Hello everyone, found a 2018 cruze diesel with 17k miles near me with the auto tranny for $17k. Thinking of trading in my 14 sonic 1.4 turbo for it. Dealership is 2hr's away 1 way so it'll be a drive. Anything specifically I should look for on these? Generally reliable vehicles? I don't think I've ever seen a diesel around here but love hatchbacks.


----------



## oregon_rider (Jul 21, 2017)

With all the emissions that these new diesels have on them - you don't want to purchase this vehicle if the majority of the driving is short trips or in town. If you drive mainly highway it will treat you well and get great fuel mileage. It will typically deliver greater than the epa estimate of 48 mpg. I have seen 60 mpg if driving it easy....

Our 2017 cruze was great while my wife was commuting cross town on the highway to work every day - 25 miles each way. Then after a year it went to my daughter who lived in a small college town - after 10 months of short trips the DPF was plugged and it turned out the SCR cat was plugged also and needed replacement - this was all covered under warranty - but took a bit of time to work through with the dealer. DPF = diesel particulate filter....

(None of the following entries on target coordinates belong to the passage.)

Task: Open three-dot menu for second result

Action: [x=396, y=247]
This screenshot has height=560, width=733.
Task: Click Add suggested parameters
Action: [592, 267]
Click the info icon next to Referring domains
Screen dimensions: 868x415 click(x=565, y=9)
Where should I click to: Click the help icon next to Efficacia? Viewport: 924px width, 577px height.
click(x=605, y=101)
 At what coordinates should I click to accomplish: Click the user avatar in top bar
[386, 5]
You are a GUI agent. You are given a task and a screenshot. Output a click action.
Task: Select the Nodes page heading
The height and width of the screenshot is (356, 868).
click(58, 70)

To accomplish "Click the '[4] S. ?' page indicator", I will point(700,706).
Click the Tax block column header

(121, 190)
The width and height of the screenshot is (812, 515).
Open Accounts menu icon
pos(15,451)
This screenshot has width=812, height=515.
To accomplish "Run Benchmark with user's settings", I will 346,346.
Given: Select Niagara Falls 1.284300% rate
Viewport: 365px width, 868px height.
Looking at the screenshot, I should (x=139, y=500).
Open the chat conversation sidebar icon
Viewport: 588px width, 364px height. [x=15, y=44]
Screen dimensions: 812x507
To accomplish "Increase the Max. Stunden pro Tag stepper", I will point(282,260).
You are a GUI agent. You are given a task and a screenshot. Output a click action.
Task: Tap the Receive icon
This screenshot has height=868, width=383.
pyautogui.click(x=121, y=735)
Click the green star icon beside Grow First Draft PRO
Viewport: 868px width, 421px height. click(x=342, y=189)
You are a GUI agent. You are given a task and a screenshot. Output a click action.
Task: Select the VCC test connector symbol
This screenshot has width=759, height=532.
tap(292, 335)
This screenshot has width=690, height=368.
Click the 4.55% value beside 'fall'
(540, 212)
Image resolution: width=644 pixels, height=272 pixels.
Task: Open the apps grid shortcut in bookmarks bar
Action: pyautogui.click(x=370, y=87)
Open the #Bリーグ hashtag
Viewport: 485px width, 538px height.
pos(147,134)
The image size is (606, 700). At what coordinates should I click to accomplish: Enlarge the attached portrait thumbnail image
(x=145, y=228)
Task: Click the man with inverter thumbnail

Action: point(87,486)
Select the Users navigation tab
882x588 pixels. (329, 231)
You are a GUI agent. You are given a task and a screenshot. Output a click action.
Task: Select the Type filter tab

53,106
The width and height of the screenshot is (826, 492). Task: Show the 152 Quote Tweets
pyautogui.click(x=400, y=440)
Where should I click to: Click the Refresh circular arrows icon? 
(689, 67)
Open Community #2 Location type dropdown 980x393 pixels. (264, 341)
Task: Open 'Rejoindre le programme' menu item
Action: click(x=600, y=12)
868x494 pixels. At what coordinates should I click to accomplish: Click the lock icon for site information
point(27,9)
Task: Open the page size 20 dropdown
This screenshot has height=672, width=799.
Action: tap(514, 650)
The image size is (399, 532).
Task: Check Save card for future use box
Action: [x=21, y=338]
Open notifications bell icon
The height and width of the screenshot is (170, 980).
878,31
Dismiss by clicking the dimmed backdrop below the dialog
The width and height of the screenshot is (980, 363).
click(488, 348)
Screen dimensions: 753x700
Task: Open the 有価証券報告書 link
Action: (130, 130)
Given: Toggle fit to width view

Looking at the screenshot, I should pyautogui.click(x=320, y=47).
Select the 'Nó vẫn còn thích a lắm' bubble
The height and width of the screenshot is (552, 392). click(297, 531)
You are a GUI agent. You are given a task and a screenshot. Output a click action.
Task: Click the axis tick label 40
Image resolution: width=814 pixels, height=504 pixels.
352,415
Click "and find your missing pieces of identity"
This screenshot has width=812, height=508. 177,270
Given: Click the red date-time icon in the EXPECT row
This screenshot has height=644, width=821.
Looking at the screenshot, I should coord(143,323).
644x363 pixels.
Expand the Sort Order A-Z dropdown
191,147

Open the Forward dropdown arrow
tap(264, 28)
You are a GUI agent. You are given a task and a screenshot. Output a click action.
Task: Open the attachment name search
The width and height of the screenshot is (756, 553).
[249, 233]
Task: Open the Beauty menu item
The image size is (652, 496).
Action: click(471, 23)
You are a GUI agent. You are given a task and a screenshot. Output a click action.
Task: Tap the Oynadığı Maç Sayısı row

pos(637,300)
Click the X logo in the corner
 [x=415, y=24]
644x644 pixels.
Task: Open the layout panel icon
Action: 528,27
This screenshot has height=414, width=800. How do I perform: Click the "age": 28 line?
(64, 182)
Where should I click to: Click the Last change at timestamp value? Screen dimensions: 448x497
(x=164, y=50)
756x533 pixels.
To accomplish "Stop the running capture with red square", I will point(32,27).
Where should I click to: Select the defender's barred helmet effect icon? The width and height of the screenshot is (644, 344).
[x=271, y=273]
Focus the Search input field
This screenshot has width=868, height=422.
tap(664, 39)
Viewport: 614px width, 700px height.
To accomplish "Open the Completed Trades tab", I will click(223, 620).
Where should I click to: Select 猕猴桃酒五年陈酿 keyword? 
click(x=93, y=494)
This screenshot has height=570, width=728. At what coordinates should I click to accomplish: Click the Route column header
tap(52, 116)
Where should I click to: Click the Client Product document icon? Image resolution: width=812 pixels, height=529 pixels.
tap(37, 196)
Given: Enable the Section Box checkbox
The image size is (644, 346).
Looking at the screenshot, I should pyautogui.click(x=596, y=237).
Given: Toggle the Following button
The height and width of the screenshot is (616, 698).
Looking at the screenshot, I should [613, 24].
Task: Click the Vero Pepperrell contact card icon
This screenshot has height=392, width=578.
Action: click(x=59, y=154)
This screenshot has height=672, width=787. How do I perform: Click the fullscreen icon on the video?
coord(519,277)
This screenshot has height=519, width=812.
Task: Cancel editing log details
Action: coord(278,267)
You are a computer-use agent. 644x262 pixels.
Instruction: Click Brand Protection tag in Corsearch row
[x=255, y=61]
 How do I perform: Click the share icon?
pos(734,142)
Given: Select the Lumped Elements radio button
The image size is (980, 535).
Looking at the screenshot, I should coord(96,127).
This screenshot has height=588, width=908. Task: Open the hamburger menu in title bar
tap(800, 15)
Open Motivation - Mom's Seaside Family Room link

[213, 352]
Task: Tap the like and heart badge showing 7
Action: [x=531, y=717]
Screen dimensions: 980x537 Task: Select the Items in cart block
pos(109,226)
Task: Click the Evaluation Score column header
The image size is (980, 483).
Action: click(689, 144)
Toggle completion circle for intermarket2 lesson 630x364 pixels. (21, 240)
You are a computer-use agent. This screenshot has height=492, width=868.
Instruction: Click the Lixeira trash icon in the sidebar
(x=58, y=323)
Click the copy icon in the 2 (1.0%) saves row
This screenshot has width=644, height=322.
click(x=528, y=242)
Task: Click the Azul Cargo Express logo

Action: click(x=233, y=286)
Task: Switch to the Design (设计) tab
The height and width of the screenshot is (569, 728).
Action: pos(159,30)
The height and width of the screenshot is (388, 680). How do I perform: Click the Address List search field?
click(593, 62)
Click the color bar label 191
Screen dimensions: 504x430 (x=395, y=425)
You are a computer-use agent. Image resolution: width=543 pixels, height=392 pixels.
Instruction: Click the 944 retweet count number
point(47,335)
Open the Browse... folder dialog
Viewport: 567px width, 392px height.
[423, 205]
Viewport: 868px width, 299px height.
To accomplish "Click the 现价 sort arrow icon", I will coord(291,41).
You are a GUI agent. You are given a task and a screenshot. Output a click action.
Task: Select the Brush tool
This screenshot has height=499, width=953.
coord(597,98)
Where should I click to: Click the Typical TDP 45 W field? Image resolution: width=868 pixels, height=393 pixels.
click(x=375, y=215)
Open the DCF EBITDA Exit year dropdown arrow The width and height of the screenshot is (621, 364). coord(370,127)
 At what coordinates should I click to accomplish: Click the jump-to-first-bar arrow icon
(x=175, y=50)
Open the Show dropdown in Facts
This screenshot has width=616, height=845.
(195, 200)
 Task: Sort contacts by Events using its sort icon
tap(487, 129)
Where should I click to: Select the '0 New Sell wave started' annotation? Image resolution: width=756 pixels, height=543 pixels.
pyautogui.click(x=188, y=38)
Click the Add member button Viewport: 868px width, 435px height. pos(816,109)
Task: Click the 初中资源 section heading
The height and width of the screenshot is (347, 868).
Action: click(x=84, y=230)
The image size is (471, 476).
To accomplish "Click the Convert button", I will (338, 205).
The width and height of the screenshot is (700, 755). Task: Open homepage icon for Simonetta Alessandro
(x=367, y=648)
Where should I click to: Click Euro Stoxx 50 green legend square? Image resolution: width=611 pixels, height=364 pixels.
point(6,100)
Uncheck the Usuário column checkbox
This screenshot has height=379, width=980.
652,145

The auto tranny is a 9 speed - and coupled with the 1.6 liter diesel is a great drivetrain. Issues generally revolve around the emissions control systems - Diesel Particulate Filter (DPF) and Diesel Exhaust Fluid (DEF)/SCR Cat/ DEF injector/DEF heater issues....

jeff


----------



## rcruze (Mar 22, 2018)

I can't comment on the auto Trans as mine is a manual, but overall the car is great. As stated above, if you are mainly driving short quick trips you will need to plan some longer highway trips as well. The car loves long drives...


----------



## conemark (Feb 9, 2020)

I'm in the "+1" category here of thinking highly of our Diesel Cruze. HOWEVER, if your commuting pattern was more stop and go, relatively short distance type stuff, I would suggest sticking with the Sonic. The diesel definitely likes to see some highway use.


----------